§ SOURCE TEXT:
- Opening Delimiter -

Donna Hicks, Christian Peacemakers Team, Palestine
I finished my annual three month rotation with the Christian
Peacemaker Teams in Hebron in January 2008. While I was on the team I
read an essay setting out the Episcopal Church's position on the
Israeli-Palestinian conflict and actions to implement that policy - but
not necessarily including nonviolent direct action and public witness.
The facts on the ground, however, have led me to ask: Am I - are
we - called to more?
I am called to "strive for justice and peace among all people and
respect the dignity of every human being." It is normal to do that
in Hebron as I struggle every day to reach the humanity of those I
perceive as Other or Enemy. On the other hand, have I become
complicit in the occupation itself as I document human rights abuses and
work to convince Israeli soldiers and settlers there is another way.
Am I making the Occupation more bearable, while not making a difference
in ending it? Is the Occupation normal now?
Is it normal for Palestinian children to have to pass through a
checkpoint and metal detector and to have their school bags searched by
Israeli border police or soldiers. Is it normal to see a
five-year-old cringe from a soldier at a checkpoint because he doesn't
know if the soldier will yell at him, or take his bag and search it, or
smile and wave him on?

- Closing Delimiter -

[Screenshot grounding data]
- Opening Delimiter -

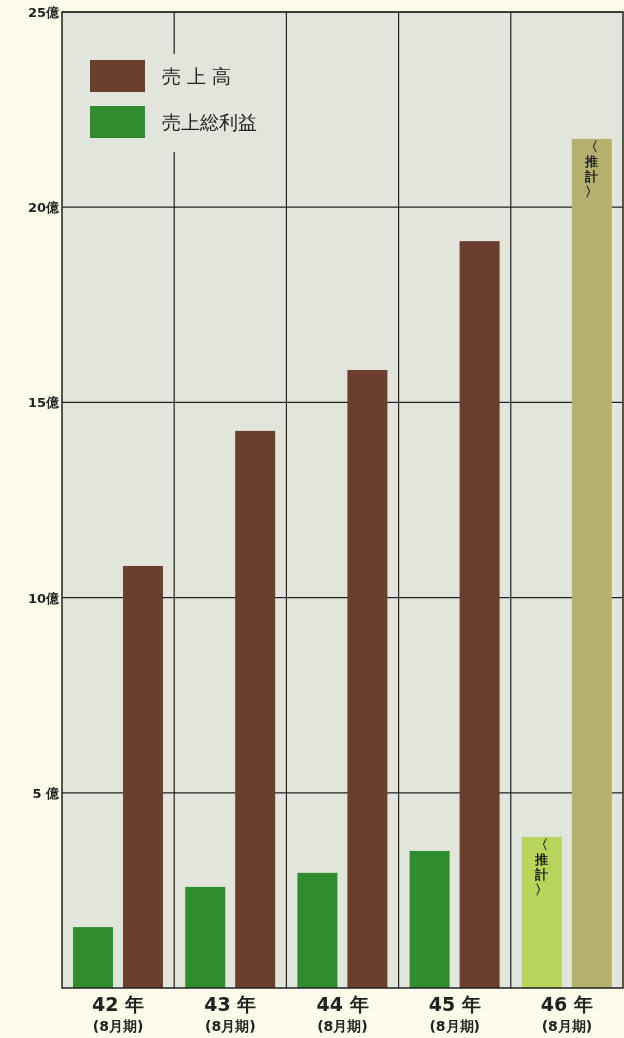 This screenshot has width=624, height=1038. What do you see at coordinates (44, 598) in the screenshot?
I see `y-tick-label: 10億` at bounding box center [44, 598].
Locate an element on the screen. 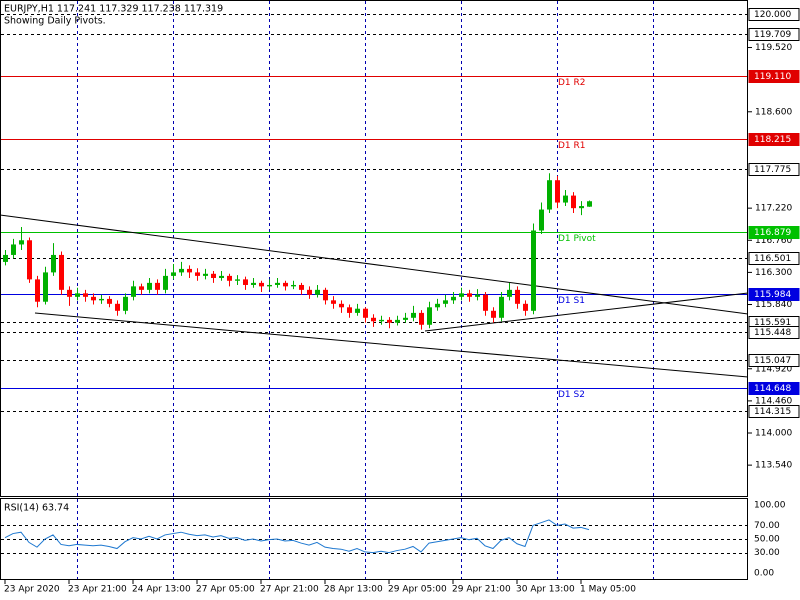  y-tick-label: 119.520 is located at coordinates (774, 48).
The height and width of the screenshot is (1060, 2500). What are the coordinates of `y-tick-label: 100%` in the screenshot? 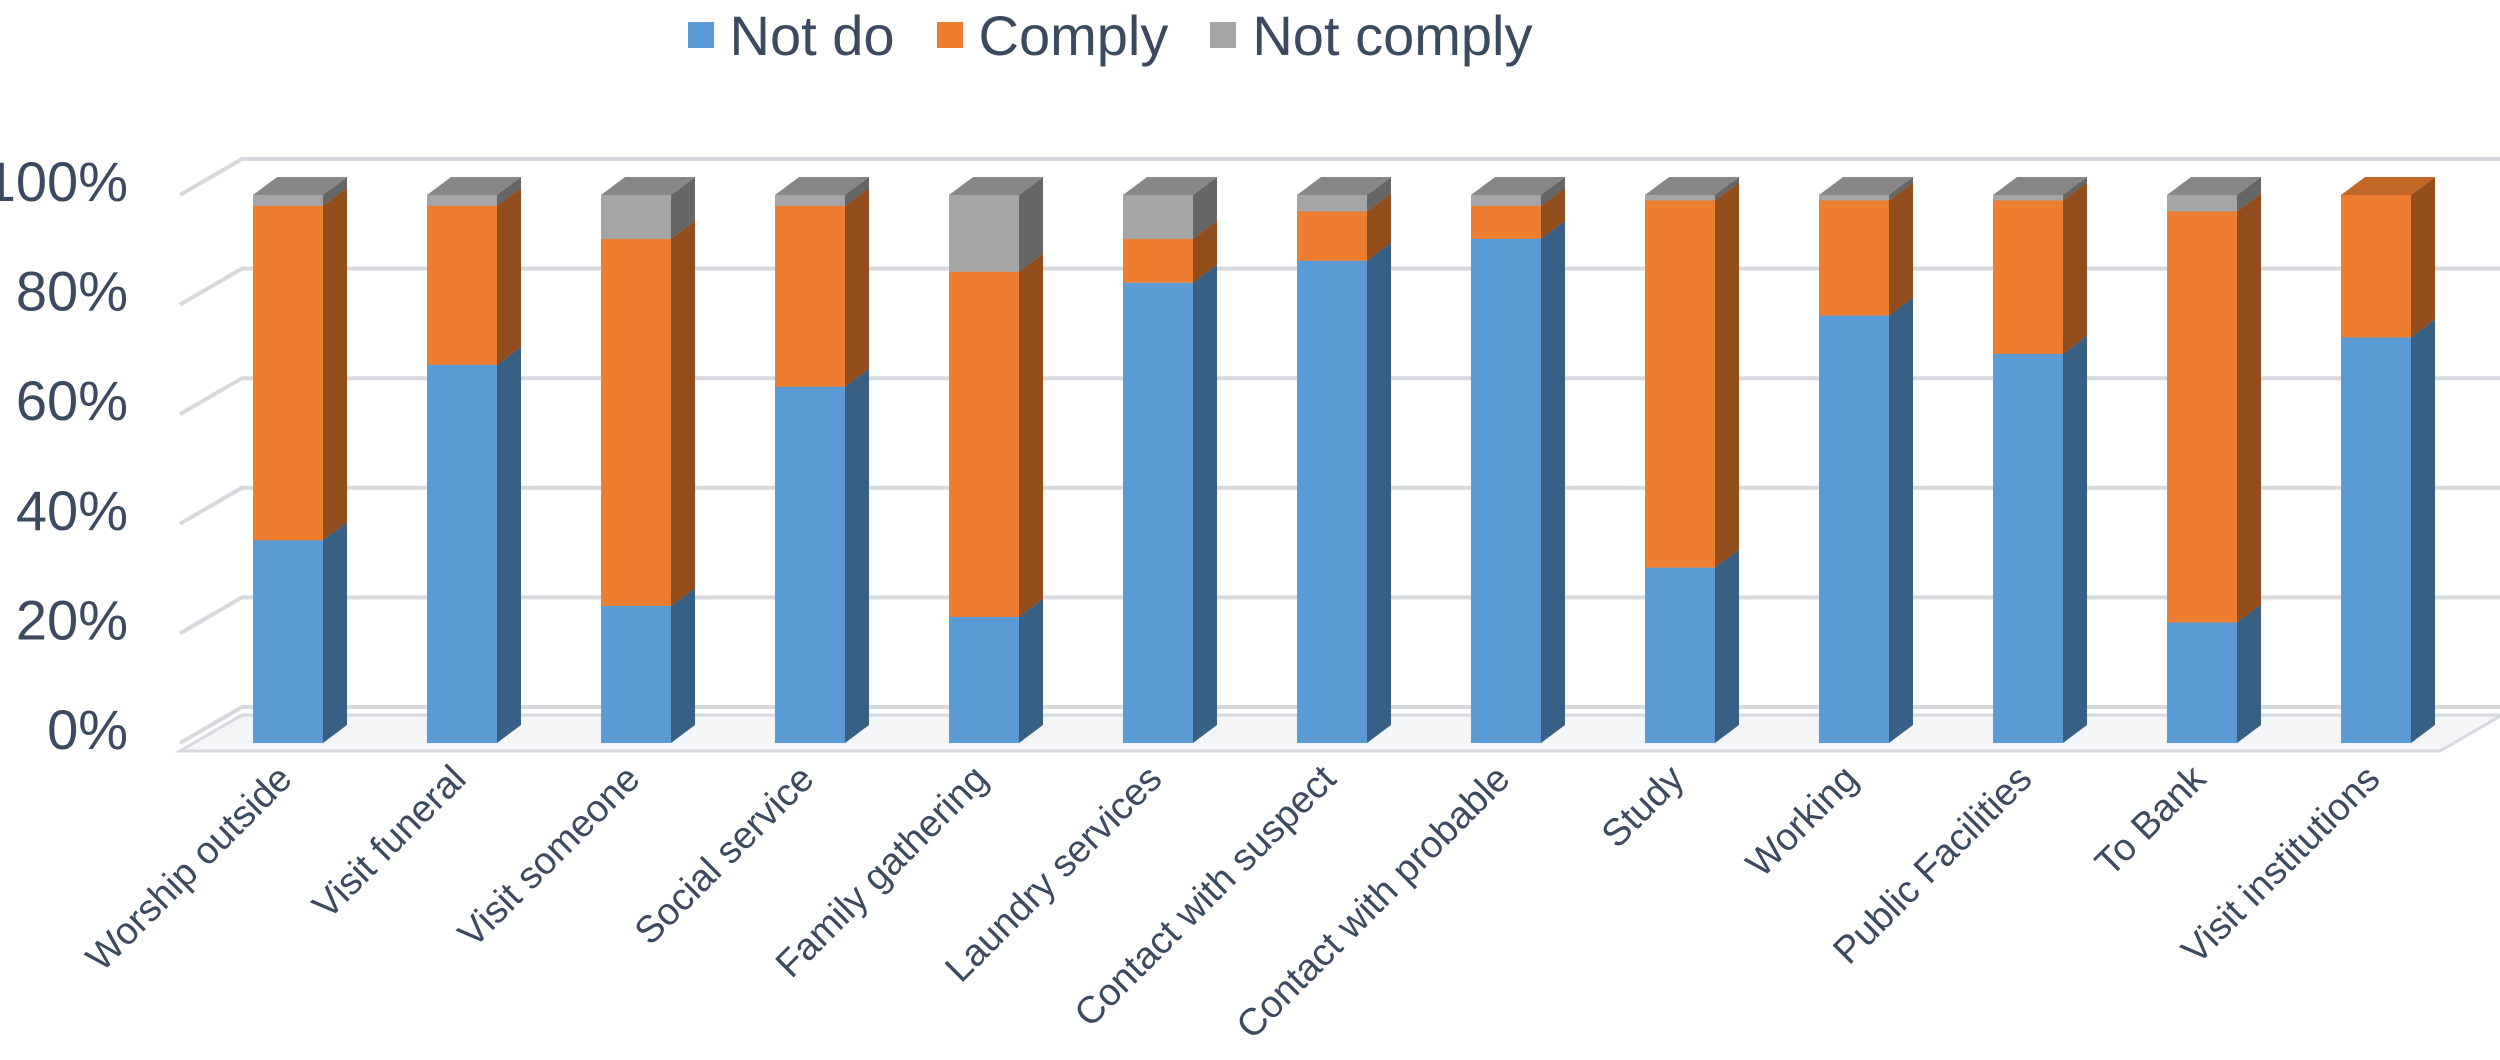 It's located at (64, 182).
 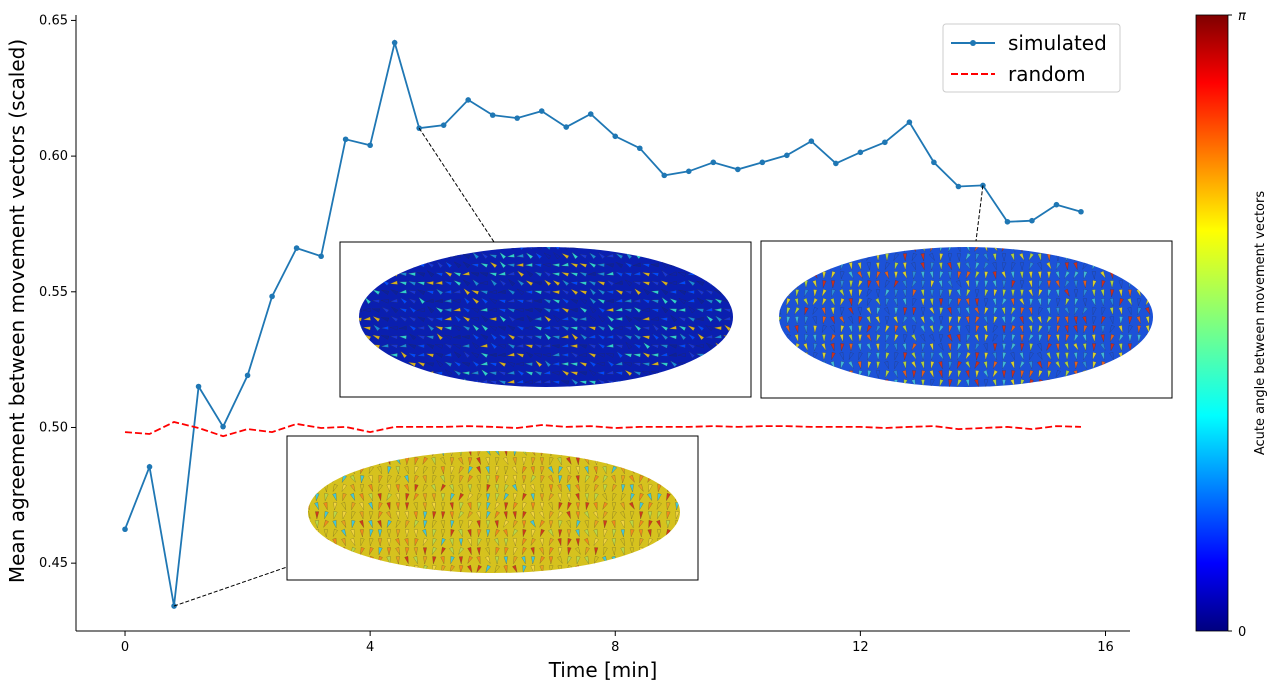 What do you see at coordinates (603, 670) in the screenshot?
I see `x-axis-label: Time [min]` at bounding box center [603, 670].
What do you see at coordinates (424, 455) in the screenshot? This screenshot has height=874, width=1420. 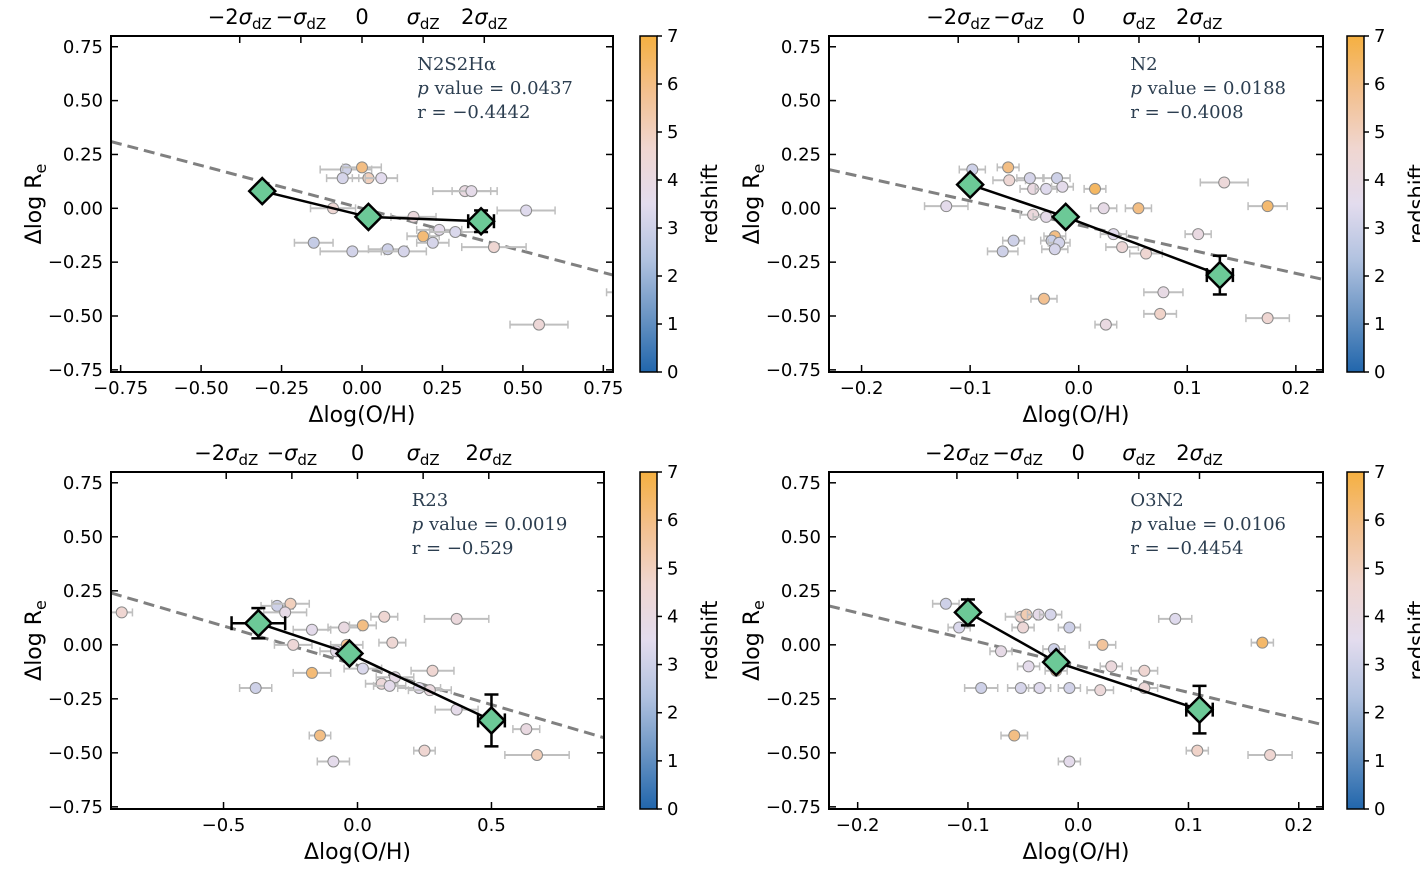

- Closing Delimiter -

§ WHAT TO PRODUCE:
Reproduce the passage of the Hebron reflection that starts at "I am called" and ends at "wave him on?".

§ RESULT OF THE EXERCISE:
I am called to "strive for justice and peace among all people and
respect the dignity of every human being." It is normal to do that
in Hebron as I struggle every day to reach the humanity of those I
perceive as Other or Enemy. On the other hand, have I become
complicit in the occupation itself as I document human rights abuses and
work to convince Israeli soldiers and settlers there is another way.
Am I making the Occupation more bearable, while not making a difference
in ending it? Is the Occupation normal now?
Is it normal for Palestinian children to have to pass through a
checkpoint and metal detector and to have their school bags searched by
Israeli border police or soldiers. Is it normal to see a
five-year-old cringe from a soldier at a checkpoint because he doesn't
know if the soldier will yell at him, or take his bag and search it, or
smile and wave him on?